Stated goal = Copy out the listing word for word, starting at its first line and ending at the line that contains "click(x=564, y=79)", with both ends included.

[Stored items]
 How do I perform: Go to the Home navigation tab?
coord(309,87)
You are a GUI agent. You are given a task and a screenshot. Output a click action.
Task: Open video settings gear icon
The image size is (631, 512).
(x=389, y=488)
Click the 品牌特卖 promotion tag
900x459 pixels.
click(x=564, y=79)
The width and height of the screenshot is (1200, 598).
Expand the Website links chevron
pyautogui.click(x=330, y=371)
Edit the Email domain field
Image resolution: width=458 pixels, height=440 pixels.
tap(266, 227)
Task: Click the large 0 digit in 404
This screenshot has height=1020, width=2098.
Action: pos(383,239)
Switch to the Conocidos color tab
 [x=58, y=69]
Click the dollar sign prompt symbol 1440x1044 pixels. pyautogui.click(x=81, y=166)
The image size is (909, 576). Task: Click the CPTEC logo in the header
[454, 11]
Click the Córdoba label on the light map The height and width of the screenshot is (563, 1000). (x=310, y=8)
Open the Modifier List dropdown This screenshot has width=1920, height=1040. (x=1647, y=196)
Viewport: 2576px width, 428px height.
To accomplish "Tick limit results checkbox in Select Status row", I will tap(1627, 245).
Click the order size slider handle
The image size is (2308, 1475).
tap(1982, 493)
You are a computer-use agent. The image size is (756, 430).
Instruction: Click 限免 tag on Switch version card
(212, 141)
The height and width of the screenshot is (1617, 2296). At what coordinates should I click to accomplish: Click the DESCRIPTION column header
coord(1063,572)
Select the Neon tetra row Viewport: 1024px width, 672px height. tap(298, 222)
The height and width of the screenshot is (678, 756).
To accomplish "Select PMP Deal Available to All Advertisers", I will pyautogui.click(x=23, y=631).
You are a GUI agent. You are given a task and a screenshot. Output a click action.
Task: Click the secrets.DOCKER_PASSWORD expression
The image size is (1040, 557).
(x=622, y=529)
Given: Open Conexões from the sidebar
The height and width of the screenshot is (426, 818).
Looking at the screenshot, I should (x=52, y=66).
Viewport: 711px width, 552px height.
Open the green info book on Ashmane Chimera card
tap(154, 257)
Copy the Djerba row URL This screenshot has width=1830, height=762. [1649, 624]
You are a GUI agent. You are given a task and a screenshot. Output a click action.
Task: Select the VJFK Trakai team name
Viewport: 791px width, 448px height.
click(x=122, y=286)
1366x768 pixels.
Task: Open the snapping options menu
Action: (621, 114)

Reply to the exercise =
 How do I perform: Go to the Home navigation tab?
coord(309,87)
You are a GUI agent. You are given a task and a screenshot. Output a click action.
Task: Open video settings gear icon
The image size is (631, 512).
(x=389, y=488)
Click the 品牌特卖 promotion tag
900x459 pixels.
click(x=564, y=79)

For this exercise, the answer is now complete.